I found my old model of this recently. Its in a dump of Oracle Designer 2000, RDBMS version 7.3.4 or thereabouts. If anyone wants to install an old Oracle and Designer to import it let me know.

Imagine what happens if when start supporting multiple shipto's.  How
many addresses do we add to the invoice record? 

Just the one that is relevant at the time I guess. Ie use the same sort of
Its [one] AtiI-intersect -> [many] Invoice as per above. This now allows for one Billing Address and one ShipTo Address.

To get really over carried away: It you wanted multiple Addresses of various types on an invoice simply intersect the intersect, with a TypeOfAddress attribute on the new intersect. This is the power of relational design, as this is very easy to model in *before* you start coding. It is probably overkill though in this instance.

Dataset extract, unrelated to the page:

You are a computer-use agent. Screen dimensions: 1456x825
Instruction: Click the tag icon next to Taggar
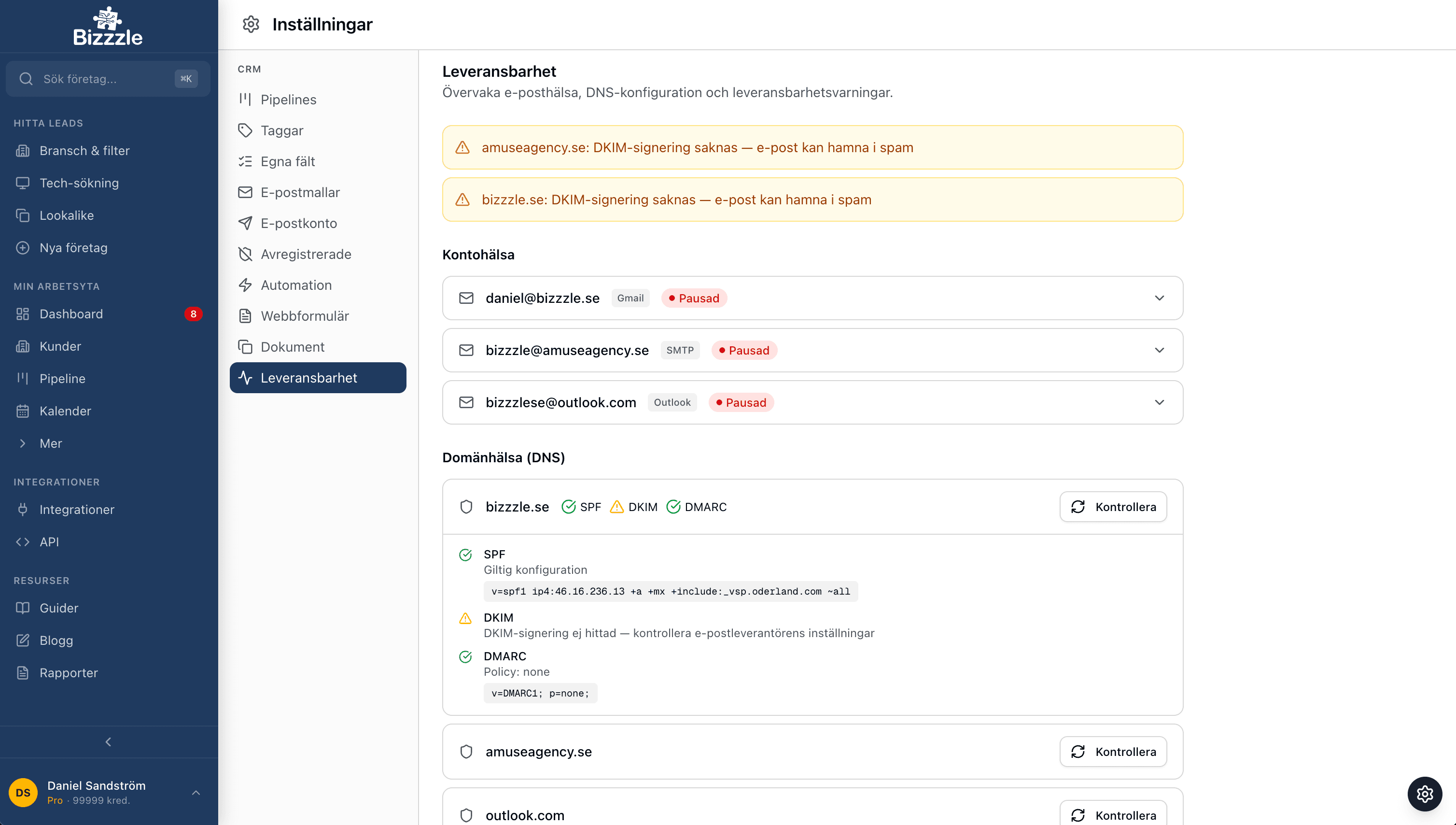[x=246, y=130]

Paper trail == documents.  Documents should contain all necessary data
in the db to reconstruct all relevant business informaton related to
the invoice.  However, for a paperless paper trail, we also need to
store the document.  I don't see a way around this.

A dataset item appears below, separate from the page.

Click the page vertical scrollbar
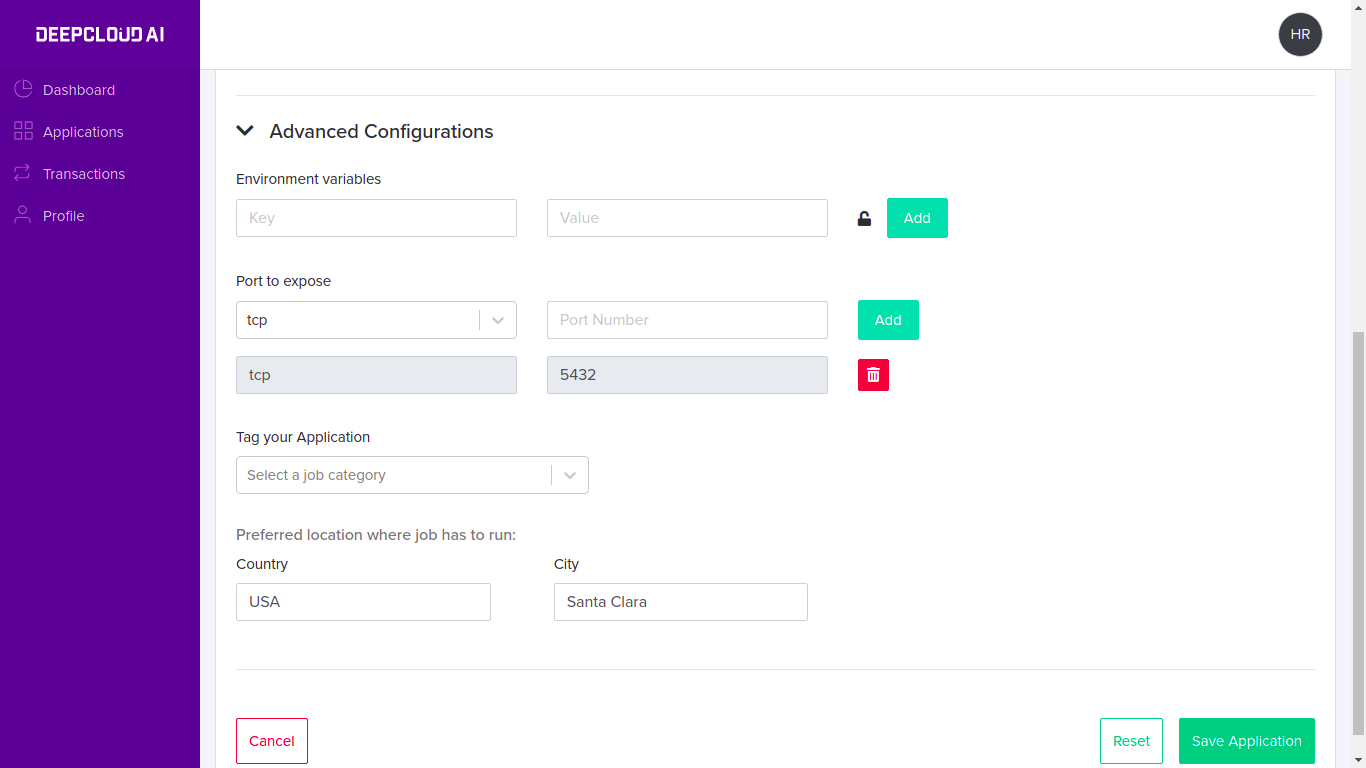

Nor do I. And that is why many big institutions, having analysed this decades ago, created microfiche systems, then later on systems that scan and save (annotated) graphical images of original documents. There were many reasons: legality issues, and for ease of capture, and if reasonably annotated, eg Customer, invoice number, data, total, could be *reasonably* easily retrieved on the offchance that it is actually ever needed.

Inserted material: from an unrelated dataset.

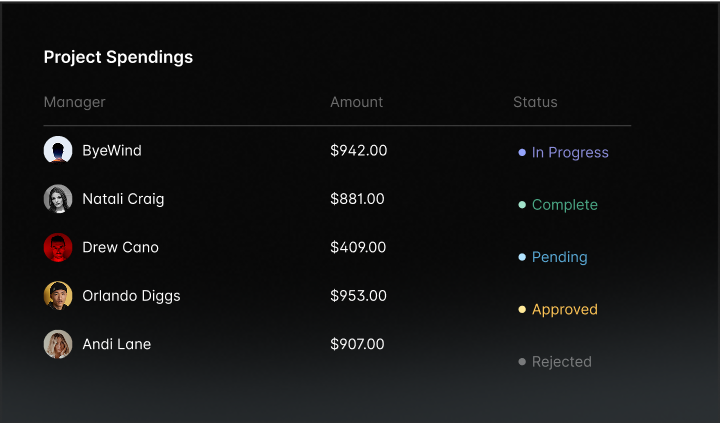This screenshot has width=720, height=423.
Task: Click the Rejected status label
Action: (561, 362)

ps. For the past several years, whatever accounting system I have used, I have printed all sales invoices to .PDF. The systems and paper are long since gone, but the PDFs are still very easily retrievable via nothing more complicated than path (myCompanyName)/FYyyyy/sales/invoices/yyyy-mmdd-(customer).pdf

Ok.  Suppose your logo changes.  Suppose someone changes a
template....  These would not be reflected in the new reprinted
version and thus it would not be an exact copy.  The only way to do
this is to store a representation of the printed page in the db
(probably as either PDF or Postscript).

Exactly.

While it might be possible to also keep a history of the templates,
logos, etc in the db (and we might want to consider that), we cannot
guarantee that the snapshot is accurate without generating the invoice
as a document and putting that back in the db (we can reasonably
guarantee that with appropriate controls).

Exactly. RDBMS = hammer mentality. Just use PDFs. Its far more accurate, practical and easy to implement.